Seribu Kasih di Hari Valentine

warga usia lanjut yang merayakan Valentine di Athens


SEMINGGU silam, orang-orang merayakan hari Valentine. Saya tak punya kenangan manis terhadap hari ini. Makanya, saya tak mematrinya dalam kenangan. Akan tetapi, suasana berbagai pusat perbelanjaan di Athens terasa berbeda. Warna pink—saya lebih suka menyebutnya merah jambu—memenuhi pemandangan. Di berbagai toko, hadiah-hadiah dijajakan. Kartu-kartu laris terjual. Mengapa harus ada hari valentine?

Kita manusia modern seringkali ingin menandai sesuatu. Kita selalu membutuhkan sebuah momentum untuk merayakan hari. Kita sering terperangkap dalam satu logika berpikir bahwa sebuah pernyataan membutuhkan saat-saat untuk diungkapkan. Kita menganggap bahwa pernyataan butuh momen khusus. Valentine menjadi satu arena untuk mengukuhkan konsepsi kita tentang pernyataan kasih sayang. Padahal, pernyataan itu bisa dibuat kapan saja dan di manapun. Kita tak harus menunggu Valentine untuk menyatakan cinta.

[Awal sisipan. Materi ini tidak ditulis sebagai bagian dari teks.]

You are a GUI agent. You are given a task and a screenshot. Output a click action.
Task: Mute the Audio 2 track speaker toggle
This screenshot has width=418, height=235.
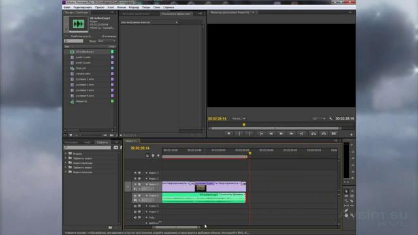tap(135, 206)
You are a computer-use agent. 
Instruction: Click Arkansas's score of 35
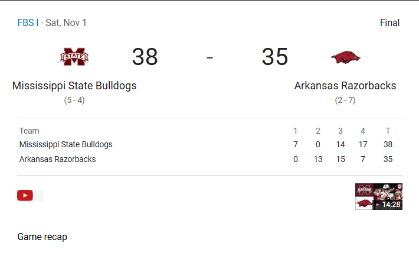(x=275, y=57)
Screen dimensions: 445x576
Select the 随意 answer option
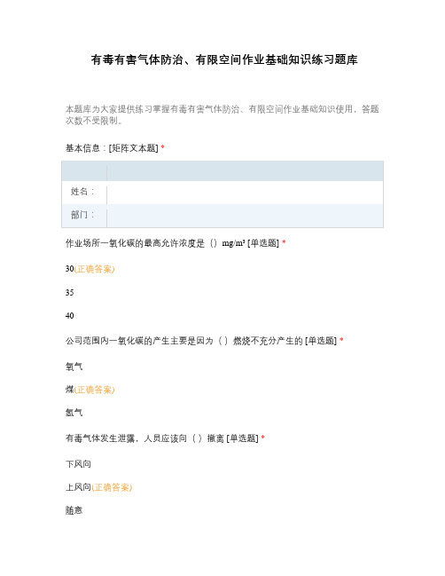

Mungkin, saya termasuk orang yang skeptis dengan Valentine. Tapi tidak dengan banyak orang di Athens, Ohio, Amerika Serikat (AS). Momen Valentine adalah satu momen yang mendongkrak penjualan banyak produk. Di beberapa rumah, saya melihat rangkaian bunga berwarna merah jambu tergantung di pintu. Saat natal beberapa bulan lalu, karangan bunga itu berwarna hijau serta pita merah. Kemudian, orang-orang saling bertukar kartu yang bertuliskan pesan kasih sayang dan kado yang berisikan hadiah. Bahkan anak kecil pun saling bertukar cenderamata.

salah satu iklan untuk Valentine

Di tanah air, Valentine hanyalah milik para ABG yang tengah dihangati api cinta. Para remaja ini lalu merayakannya dnegan ke mal, nonton film bareng pacar, serta hadiah berupa mawar merah. Namun di sini, di kota kecil Athens, Valentine adalah milik segala usia. Orang-orang merayakan kasih sayang dalam makna universal yakni kasih sayang yang melintasi segala batasan usia, kasih sayang yang mekar di tengah hamparan salju dan abadi dan semerbak merona hingga waktu-waktu mendatang.

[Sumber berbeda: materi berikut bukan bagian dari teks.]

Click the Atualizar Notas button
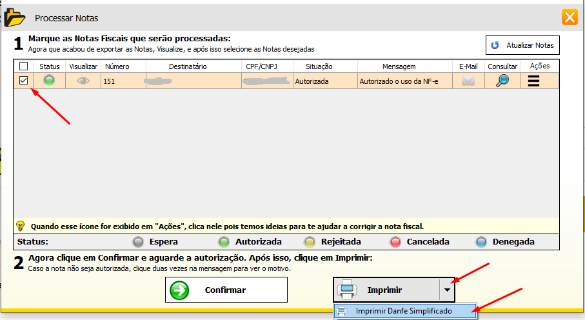This screenshot has width=585, height=320. [522, 45]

Hari ini saya baru saja melihat liputan koran lokal tentang dua orang tua yang merayakan Valentine ala anak muda. Secara fisik, mereka sudah tua. Rambut sudah penuh uban. Kulit sudah keriput. Cinta mereka tetap membara dan tetap menghangatkan hati. Di hari Valentine, mereka merayakannya dengan makan malam romantis di satu kereta bersejarah, lalu berpelukan dan berciuman. Semua yang hadir turut bahagia dan bertepuk tangan. Hari itu, seribu kasih seolah dilepas untuk membumbung tinggi ke udara. Ketika melihat foto itu, sayup-sayup saya seolah mendengar suara bening Lionel Richi sedang bersenandung:

Your eyes, your eyes
They tell me how much you care
Ooh yes, you will always be
My endless love

Athens, 19 Februari 2013

4 komentar:

dwia mengatakan...

hei..u have to notice one of my pictures in this article http://terasimaji.blogspot.com/2013/02/relationship-versus-nasabah.html...that's how i saying happy val's day to u :P

gitadine mengatakan...

Hehehehehe... Cukup banyak juga orang yang saya kenal yang skeptis sama hari Valentine. Kebanyakan dari mereka menganggap bahwa hari Valentine itu cuma nguntungin produsen produk-produk yang sebenernya nggak begitu penting, semacem coklat. Saya juga setuju sama kata masnya yang bilang orang-orang modern kayak kita ini suka bikin momen untuk hal-hal tertentu, padahal momennya bisa diciptakan kapan aja di mana aja.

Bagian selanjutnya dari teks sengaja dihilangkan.